Re: Do we want a hashset type?

Поиск
Список
Период
Сортировка
От Joel Jacobson
Тема Re: Do we want a hashset type?
Дата
Msg-id 1c59f2c3-a70f-4727-b7e1-b7aea62d818a@app.fastmail.com
обсуждение исходный текст
Ответ на Re: Do we want a hashset type?  (Ants Aasma <ants@cybertec.at>)
Список pgsql-hackers
On Fri, Jun 2, 2023, at 10:01, Ants Aasma wrote:
> Have you looked at roaring bitmaps? There is a pg_roaringbitmap
> extension [1] already available that offers very fast unions,
> intersections and membership tests over integer sets.

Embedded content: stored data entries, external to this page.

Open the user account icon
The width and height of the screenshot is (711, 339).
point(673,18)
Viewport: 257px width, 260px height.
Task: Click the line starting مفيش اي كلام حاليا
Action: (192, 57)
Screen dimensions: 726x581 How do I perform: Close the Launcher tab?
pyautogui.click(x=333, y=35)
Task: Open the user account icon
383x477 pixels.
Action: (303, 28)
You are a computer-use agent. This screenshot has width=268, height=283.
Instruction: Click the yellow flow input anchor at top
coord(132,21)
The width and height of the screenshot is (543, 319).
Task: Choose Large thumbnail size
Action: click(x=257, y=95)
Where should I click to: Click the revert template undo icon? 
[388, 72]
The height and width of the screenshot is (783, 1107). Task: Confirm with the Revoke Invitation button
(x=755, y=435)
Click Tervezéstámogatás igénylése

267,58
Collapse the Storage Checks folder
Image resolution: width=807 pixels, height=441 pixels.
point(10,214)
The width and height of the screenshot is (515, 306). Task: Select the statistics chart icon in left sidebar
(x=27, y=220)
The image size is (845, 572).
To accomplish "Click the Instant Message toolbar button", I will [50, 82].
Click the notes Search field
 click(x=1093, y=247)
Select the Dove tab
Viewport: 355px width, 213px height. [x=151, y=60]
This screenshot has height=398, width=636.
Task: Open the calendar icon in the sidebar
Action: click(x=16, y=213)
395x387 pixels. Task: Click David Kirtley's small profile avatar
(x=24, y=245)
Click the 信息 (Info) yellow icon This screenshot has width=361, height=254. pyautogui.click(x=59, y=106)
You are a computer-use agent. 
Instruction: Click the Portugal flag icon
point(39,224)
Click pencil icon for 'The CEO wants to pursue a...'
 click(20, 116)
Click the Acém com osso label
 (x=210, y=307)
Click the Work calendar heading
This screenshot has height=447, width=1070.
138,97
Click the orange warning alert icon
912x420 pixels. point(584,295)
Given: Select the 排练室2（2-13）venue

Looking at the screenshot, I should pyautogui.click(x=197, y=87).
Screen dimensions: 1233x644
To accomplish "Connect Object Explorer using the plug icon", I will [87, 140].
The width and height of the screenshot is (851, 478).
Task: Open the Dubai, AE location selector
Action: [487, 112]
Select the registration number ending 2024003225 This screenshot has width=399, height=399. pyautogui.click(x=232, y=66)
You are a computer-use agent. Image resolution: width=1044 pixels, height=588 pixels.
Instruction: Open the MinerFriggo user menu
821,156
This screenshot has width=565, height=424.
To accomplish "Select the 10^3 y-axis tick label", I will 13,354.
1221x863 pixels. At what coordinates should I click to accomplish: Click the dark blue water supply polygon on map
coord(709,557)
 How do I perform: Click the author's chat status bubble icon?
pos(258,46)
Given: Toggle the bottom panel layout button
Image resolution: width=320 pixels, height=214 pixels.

I used it to get
> some pretty impressive performance results for faceting search on
> large document sets. [2]

Many thanks for the tip!

New benchmark:

We already had since before:
> wget https://snap.stanford.edu/data/soc-pokec-relationships.txt.gz
> gunzip soc-pokec-relationships.txt.gz
> CREATE TABLE edges (from_node INT, to_node INT);
> \copy edges from soc-pokec-relationships.txt;
> ALTER TABLE edges ADD PRIMARY KEY (from_node, to_node);

I've created a new `users` table from the `edges` table,
with a new `friends` roaringbitmap column:

CREATE TABLE users AS
SELECT from_node AS id, rb_build_agg(to_node) AS friends FROM edges GROUP BY 1;
ALTER TABLE users ADD PRIMARY KEY (id);

Old query from before:

CREATE OR REPLACE VIEW friends_of_friends AS
WITH RECURSIVE friends_of_friends AS (
    SELECT
        ARRAY[5867::bigint] AS current,
        0 AS depth
    UNION ALL
    SELECT
        new_current,
        friends_of_friends.depth + 1
    FROM
        friends_of_friends
    CROSS JOIN LATERAL (
        SELECT
            array_agg(DISTINCT edges.to_node) AS new_current
        FROM
            edges
        WHERE
            from_node = ANY(friends_of_friends.current)
    ) q
    WHERE
        friends_of_friends.depth < 3
)
SELECT
    coalesce(array_length(current, 1), 0) AS count_friends_at_depth_3
FROM
    friends_of_friends
WHERE
    depth = 3;
;

New roaringbitmap-based query using users instead:

CREATE OR REPLACE VIEW friends_of_friends_roaringbitmap AS
WITH RECURSIVE friends_of_friends AS
(
    SELECT
        friends,
        1 AS depth
    FROM users WHERE id = 5867
    UNION ALL
    SELECT
        new_friends,
        friends_of_friends.depth + 1
    FROM
        friends_of_friends
    CROSS JOIN LATERAL (
        SELECT
            rb_or_agg(users.friends) AS new_friends
        FROM
            users
        WHERE
            users.id = ANY(rb_to_array(friends_of_friends.friends))
    ) q
    WHERE
        friends_of_friends.depth < 3
)
SELECT
    rb_cardinality(friends) AS count_friends_at_depth_3
FROM
    friends_of_friends
WHERE
    depth = 3
;

Note, depth is 1 at first level since we already have user 5867's friends in the users column.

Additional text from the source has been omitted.